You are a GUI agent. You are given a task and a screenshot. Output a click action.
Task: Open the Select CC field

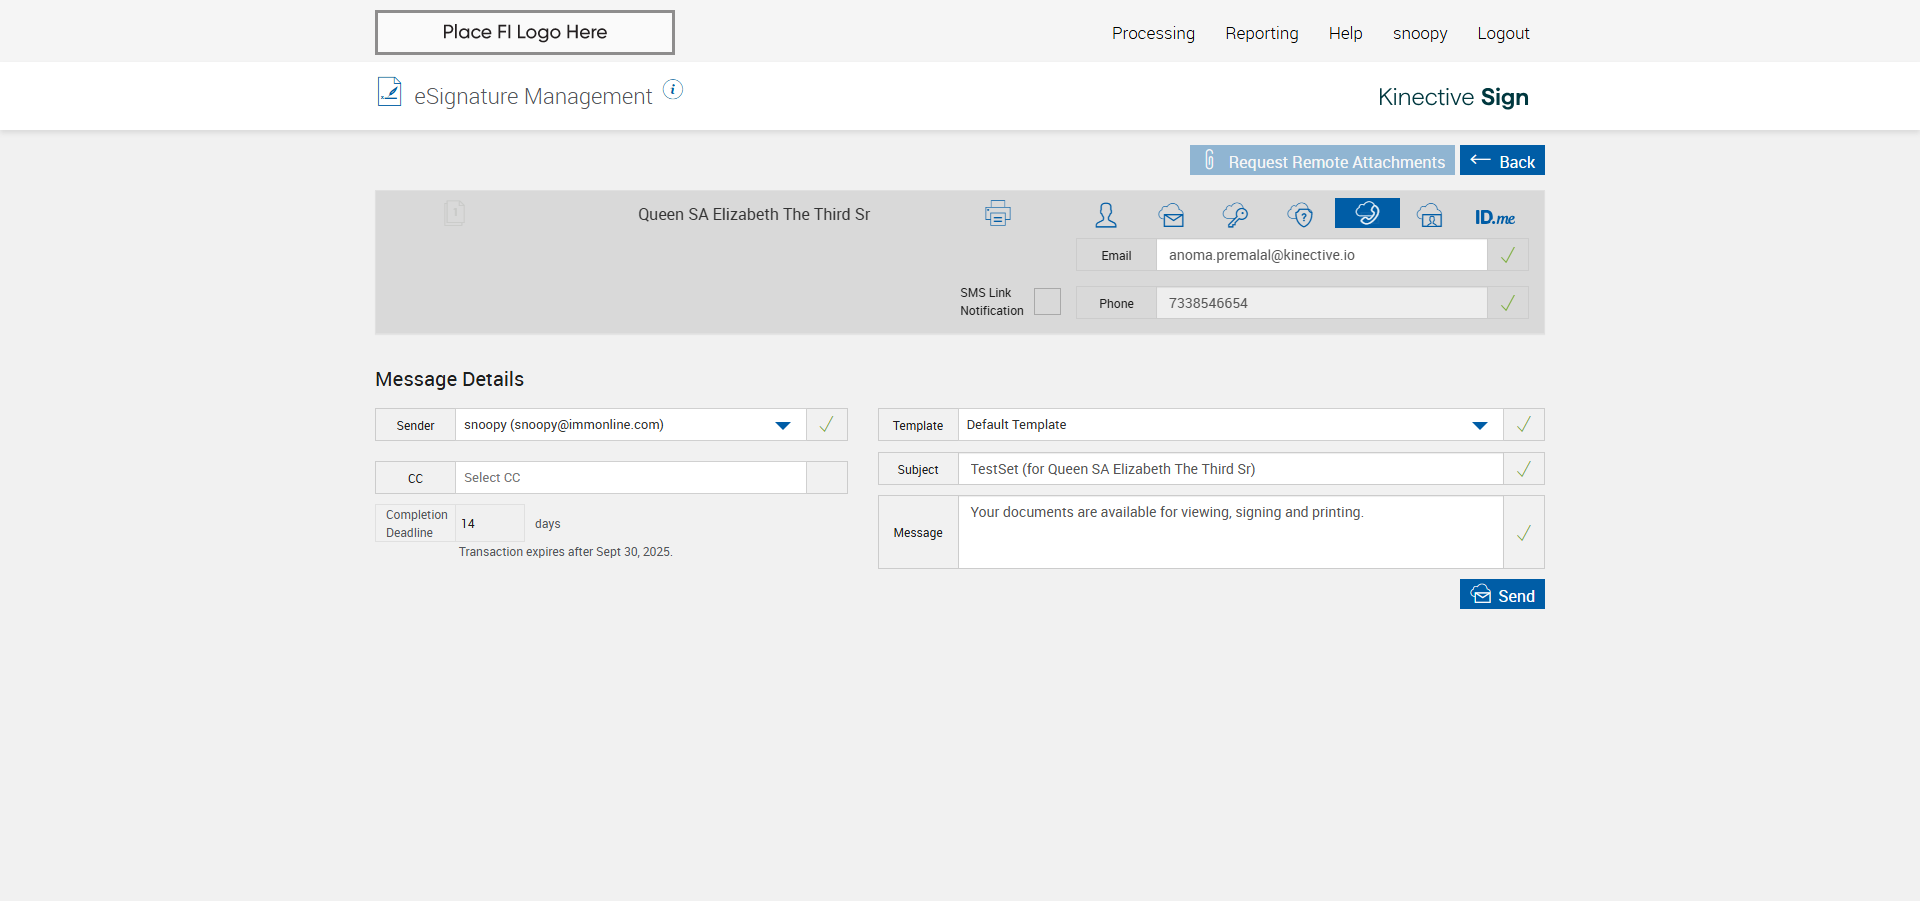[x=630, y=478]
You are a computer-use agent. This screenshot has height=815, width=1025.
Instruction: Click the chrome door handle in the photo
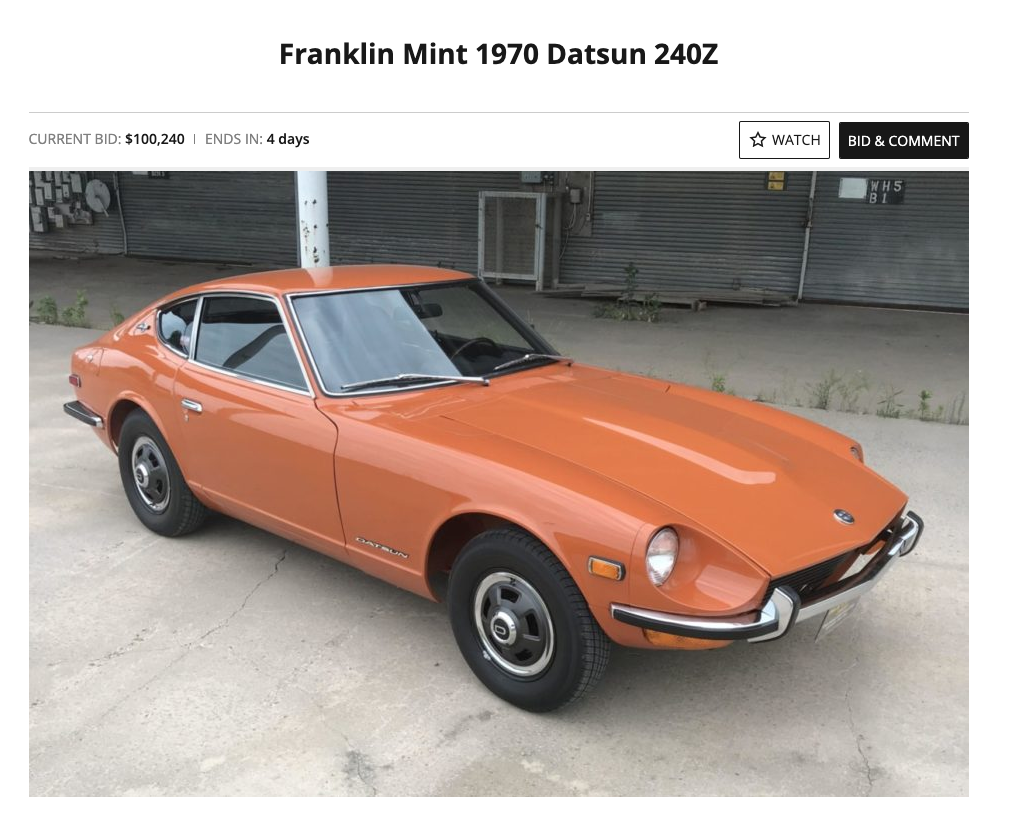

Requirement
Retype each record exactly as it stands, but do not include the pictures.

Result for this exercise
You are a GUI agent. You are given a task and a screenshot. Output a click action.
Task: Open the Select CC field

[x=630, y=478]
You are a computer-use agent. This screenshot has height=815, width=1025.
Instruction: Click the chrome door handle in the photo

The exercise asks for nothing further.